Violent Crime

Keith Childress Jr. Ignored 24 Orders to Surrender Before Being Shot and Killed by Las Vegas Police

FOX5 Vegas – KVVU

A wanted man who Las Vegas police officers shot and killed on New Year’s Eve ignored at least 24 verbal commands to surrender before the gunshots.

Las Vegas Metro police discussed Monday the officer-involved shooting of 23-year-old Keith Childress Jr. Officers and U.S. marshals confronted Childress while he was being sought as a fugitive.

Undersheriff Kevin McMahill told media members marshals were seeking Childress after he skipped out on sentencing in a home invasion case out of the Phoenix-area.

U.S. marshals were informed of Childress’ location in the Las Vegas area four days before the shooting, according to McMahill.

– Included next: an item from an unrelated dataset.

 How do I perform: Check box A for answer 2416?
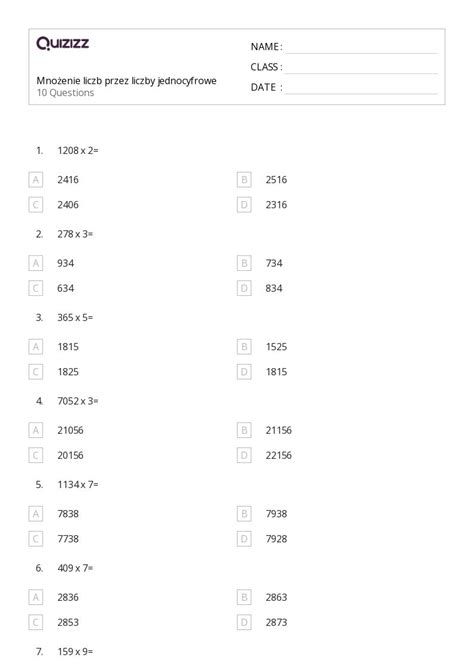[x=35, y=179]
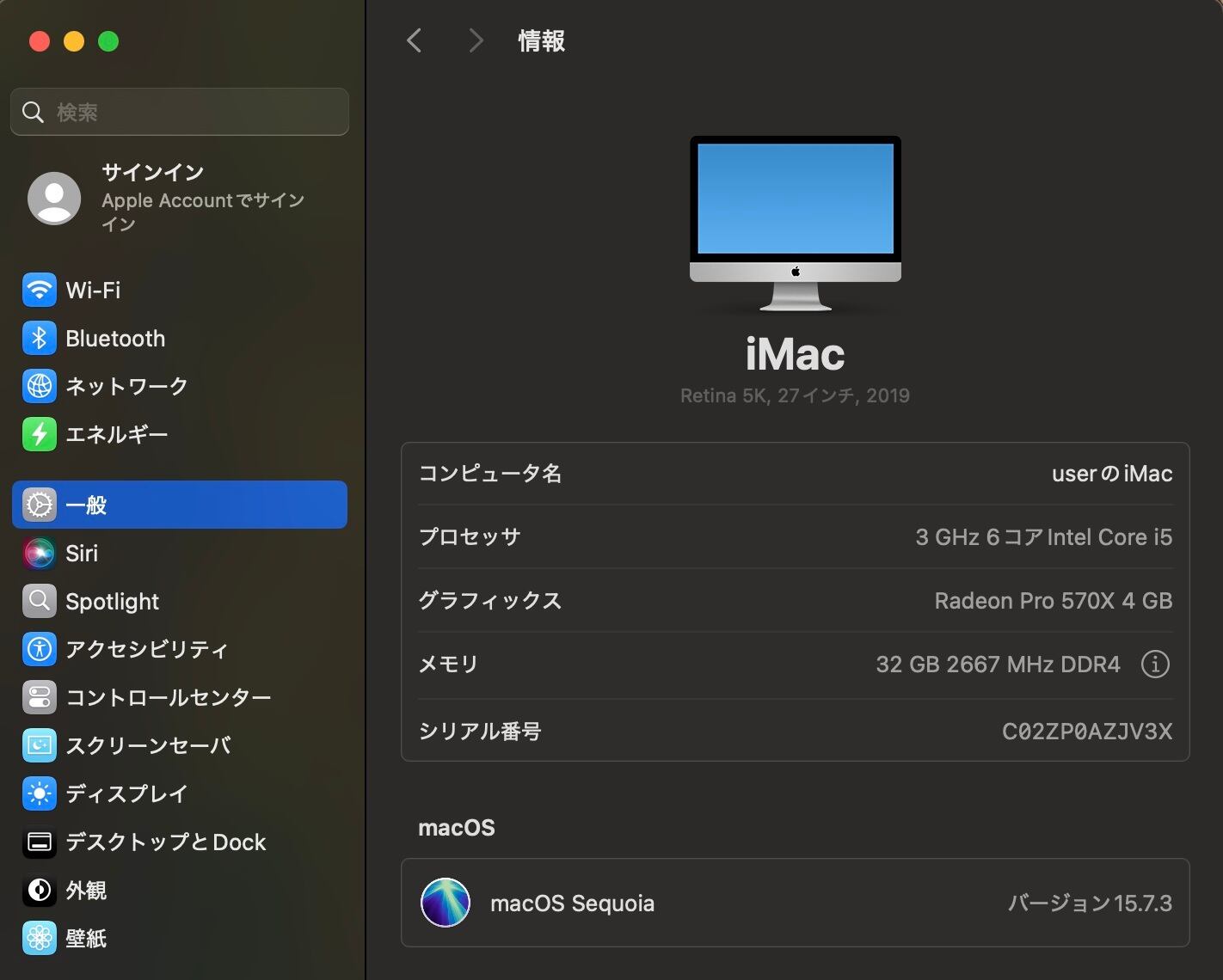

Marshals learned he was staying with a relative in the area.

On Dec. 30, marshals performed surveillance on an apartment on West Desert Inn Road where Childress was believed to be staying, but he did not appear. Marshals returned the next day and spotted at 2 p.m. Childress and a friend leaving the apartment. Marshals approached Childress but he ran away on foot.

Marshals requested assistance from Metro, which deployed air and K9 units. The air unit was able to locate Childress in a neighborhood near Desert Inn and Cimarron roads, where he was spotted in several residential backyards.

Officer Robert Bohanon was the first to arrive at Childress’ location in the 8300 block of Gilded Crown Court. In body camera footage shown on Monday, Bohanon points his service weapon and commands Childress to “get on the ground”. Childress appears to ignore the commands and keep walking away from the officer.

Bohanon was later joined by Officer Blake Walford and two marshals at the scene. Childress was seen with his right hand in his pocket throughout the encounter, and Bohanon commanded him to “drop the gun,” believing Childress was holding a firearm.

Childress was also told that he would be shot if he walked closer to the officers, which he did. Bohanon and Walford opened fire on Childress, who was shot five times.

Childress died at the scene. Officers later searched Childress for any weapons. McMahill said the object Childress held throughout the encounter was a cell phone.

McMahill also noted marshals told officers Childress was armed and dangerous and wanted for attempted murder. The charge, though, turned out to be false, according to McMahill.

Bohanon fired four rounds during the incident while Walford fired five. The officers were placed on paid administrative leave pending the outcome of an investigation.

Bohanon, 37, is an 18-year veteran of the department. Walford, 27, has been with Metro for a year.